● Prompt:
In the passage on the origins of same-sex prejudice, in what year did the term "homophobia" first appear in Time magazine?

● Passage shown:
____________
Last week, an interracial couple were refused a wedding by an events company in a Southern US state. This comes on the back of increasing recent coverage featuring gay and queer couples who have been turned away for everything from hotels to birthday and wedding cakes by business owners claiming that their faith, or their upbringing, prevents them from supporting same-sex relationships. This is itself a result of the strengthening of the laws protecting religious freedom – or, more accurately, the freedom to discriminate on religious grounds.
But why? Can it be true that the victimization of one group is entirely religious in nature? Where does same-sex prejudice really come from?
We have the sense today that homosexuality has always been suppressed. But that might not be the whole truth, and the term ‘homophobia’ only began to gain acceptance in the 60s. (The first time it appeared in Time magazine was 1969.) The violent suppression of the gay community only really began explicitly in the Early Middle Ages, specifically in the 13th Century, at a time when Christianity and Islam had started a kind of ultra-conservative competition, a fundamentalist arms race to test which of the major religions was the MOST religious.
____________
● Recorded information:
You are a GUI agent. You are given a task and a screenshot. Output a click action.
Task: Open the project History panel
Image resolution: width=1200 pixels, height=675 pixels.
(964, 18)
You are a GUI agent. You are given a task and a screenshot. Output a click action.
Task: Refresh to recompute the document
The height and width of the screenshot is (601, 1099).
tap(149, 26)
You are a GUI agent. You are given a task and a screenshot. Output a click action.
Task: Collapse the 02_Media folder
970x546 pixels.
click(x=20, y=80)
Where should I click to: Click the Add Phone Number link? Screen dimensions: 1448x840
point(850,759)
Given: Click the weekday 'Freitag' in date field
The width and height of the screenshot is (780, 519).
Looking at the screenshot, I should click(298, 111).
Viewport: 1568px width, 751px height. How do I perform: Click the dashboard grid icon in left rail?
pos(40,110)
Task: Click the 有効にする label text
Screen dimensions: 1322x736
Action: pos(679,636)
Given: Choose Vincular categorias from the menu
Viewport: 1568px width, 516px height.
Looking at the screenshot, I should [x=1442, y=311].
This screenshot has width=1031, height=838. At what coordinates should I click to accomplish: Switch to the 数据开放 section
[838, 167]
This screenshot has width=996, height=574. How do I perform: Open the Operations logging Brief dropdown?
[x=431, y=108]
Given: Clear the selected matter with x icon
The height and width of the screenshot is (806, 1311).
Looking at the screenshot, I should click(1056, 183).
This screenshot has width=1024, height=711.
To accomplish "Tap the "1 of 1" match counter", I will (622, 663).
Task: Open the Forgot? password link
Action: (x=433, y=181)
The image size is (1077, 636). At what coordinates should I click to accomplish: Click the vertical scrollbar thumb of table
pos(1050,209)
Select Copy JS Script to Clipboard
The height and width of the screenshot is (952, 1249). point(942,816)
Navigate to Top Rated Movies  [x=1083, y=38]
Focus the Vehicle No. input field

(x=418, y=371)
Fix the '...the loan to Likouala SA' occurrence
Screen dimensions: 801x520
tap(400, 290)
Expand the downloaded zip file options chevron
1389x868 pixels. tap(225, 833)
____________
● Final result:
1969